You’re the Mirror On the Wall.

Ghost girl   Recently, two things happened that made me think. I was listening to a student lamenting, in tears, that her boyfriend had just broken up with her. What to say? Can’t really say he’s a jerk (might’ve thought it) and probably shouldn’t suggest that she’ll be over him in a month (a week?). So I said the only thing I could think of (that was true): “You’re such a pretty girl—he’s going to regret this!”

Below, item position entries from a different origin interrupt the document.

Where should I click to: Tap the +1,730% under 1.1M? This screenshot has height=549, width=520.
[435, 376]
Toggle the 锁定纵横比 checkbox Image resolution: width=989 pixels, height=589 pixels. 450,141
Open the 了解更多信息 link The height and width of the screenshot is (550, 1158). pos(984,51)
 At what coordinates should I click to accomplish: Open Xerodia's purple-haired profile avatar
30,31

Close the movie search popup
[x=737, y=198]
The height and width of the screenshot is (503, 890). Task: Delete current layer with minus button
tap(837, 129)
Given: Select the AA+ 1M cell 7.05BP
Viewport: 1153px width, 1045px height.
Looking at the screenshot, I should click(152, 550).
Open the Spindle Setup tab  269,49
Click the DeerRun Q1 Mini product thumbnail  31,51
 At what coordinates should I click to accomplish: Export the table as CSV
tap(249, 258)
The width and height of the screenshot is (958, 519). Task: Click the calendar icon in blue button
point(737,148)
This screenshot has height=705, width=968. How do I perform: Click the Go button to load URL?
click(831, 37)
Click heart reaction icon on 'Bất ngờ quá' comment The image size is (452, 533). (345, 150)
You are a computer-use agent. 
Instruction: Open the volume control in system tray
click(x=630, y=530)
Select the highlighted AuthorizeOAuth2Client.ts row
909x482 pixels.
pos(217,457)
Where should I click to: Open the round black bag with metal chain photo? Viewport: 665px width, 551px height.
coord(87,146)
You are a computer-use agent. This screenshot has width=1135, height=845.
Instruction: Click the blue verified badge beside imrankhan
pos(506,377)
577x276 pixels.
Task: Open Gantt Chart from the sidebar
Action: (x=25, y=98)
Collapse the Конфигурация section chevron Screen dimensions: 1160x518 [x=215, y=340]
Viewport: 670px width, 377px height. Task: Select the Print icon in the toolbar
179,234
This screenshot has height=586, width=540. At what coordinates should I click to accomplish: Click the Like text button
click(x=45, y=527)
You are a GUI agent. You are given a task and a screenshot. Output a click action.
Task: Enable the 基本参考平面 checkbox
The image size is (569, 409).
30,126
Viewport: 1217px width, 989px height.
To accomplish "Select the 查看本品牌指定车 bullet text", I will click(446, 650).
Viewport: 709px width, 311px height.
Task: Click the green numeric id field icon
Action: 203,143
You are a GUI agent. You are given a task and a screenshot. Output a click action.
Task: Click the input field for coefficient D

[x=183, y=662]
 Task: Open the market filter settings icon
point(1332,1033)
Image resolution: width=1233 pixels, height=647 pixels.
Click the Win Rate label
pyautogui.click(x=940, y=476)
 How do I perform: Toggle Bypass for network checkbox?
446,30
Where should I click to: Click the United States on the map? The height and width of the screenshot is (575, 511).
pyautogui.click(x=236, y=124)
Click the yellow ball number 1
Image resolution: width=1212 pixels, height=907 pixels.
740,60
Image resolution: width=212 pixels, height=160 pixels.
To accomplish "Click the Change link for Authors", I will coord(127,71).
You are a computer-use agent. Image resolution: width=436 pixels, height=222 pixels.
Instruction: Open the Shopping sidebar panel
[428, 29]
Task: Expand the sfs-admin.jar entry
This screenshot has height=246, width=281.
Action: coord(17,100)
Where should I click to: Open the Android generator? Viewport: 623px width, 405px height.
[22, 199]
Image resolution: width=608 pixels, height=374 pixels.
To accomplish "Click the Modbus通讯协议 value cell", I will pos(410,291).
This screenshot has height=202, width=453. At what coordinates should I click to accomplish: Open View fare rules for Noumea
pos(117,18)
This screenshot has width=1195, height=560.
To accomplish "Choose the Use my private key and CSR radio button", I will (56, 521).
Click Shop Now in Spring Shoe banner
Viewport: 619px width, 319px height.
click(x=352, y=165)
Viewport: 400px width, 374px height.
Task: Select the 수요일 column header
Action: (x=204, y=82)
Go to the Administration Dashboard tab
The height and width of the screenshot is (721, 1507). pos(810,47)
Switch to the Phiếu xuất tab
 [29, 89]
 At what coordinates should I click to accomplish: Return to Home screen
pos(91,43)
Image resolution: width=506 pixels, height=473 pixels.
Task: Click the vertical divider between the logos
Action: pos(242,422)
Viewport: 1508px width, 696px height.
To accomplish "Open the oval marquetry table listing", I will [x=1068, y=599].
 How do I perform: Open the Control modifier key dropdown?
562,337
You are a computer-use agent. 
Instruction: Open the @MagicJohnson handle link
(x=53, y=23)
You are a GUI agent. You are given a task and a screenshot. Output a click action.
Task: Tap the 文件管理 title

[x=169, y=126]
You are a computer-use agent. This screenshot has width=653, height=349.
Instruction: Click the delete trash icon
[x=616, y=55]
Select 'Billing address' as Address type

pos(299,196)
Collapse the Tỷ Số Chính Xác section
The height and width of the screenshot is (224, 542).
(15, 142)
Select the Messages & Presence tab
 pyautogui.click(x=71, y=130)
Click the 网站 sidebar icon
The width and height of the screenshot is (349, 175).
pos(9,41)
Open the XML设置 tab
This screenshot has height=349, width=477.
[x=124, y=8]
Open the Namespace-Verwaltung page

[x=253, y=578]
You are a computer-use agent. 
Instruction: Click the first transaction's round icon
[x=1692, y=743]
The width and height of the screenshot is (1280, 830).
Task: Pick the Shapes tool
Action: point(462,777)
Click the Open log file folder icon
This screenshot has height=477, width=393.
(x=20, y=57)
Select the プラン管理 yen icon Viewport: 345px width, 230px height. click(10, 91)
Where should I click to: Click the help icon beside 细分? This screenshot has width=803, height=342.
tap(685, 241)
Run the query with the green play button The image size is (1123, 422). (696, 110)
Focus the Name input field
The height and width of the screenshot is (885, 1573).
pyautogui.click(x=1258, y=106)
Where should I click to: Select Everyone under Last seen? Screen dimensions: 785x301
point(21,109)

   Her response? “I am not pretty!”

   Me: “Are you kidding?? Yes, you are!” (And she is.)

   Her: “No, I’m ugly.”

   Me:  “Trust me—you’re beautiful! I wouldn’t lie about that.”

   Now before I get tons of hate mail for being so shallow as to focus exclusively on her outward appearance, we all know (and let’s not pretend we don’t) that when a breakup happens, a girl needs a little boost to her confidence—and “you’re such a nice girl” doesn’t quite cut it. So I told her the truth: that she’s a beautiful girl and that whatever the breakup was about, it wasn’t about that. What amazed me was that she not only didn’t know she’s pretty, but she truly thought of herself as ugly.

   Fast forward to a different day—I was working with another girl who was trying to make up work for a failed English class so that she could get the course credit and graduate. In the course of our conversation, she informed me how “dumb” she was.

   Me: “No, you’re not!”

   Her: “Yes, I am. That’s why I failed English. I’m dumb!”

   Me: “No, you failed English because you never went to class or did enough seat time to learn the material. That’s very different from not being able to learn the material. So—what did you learn from not going to class?”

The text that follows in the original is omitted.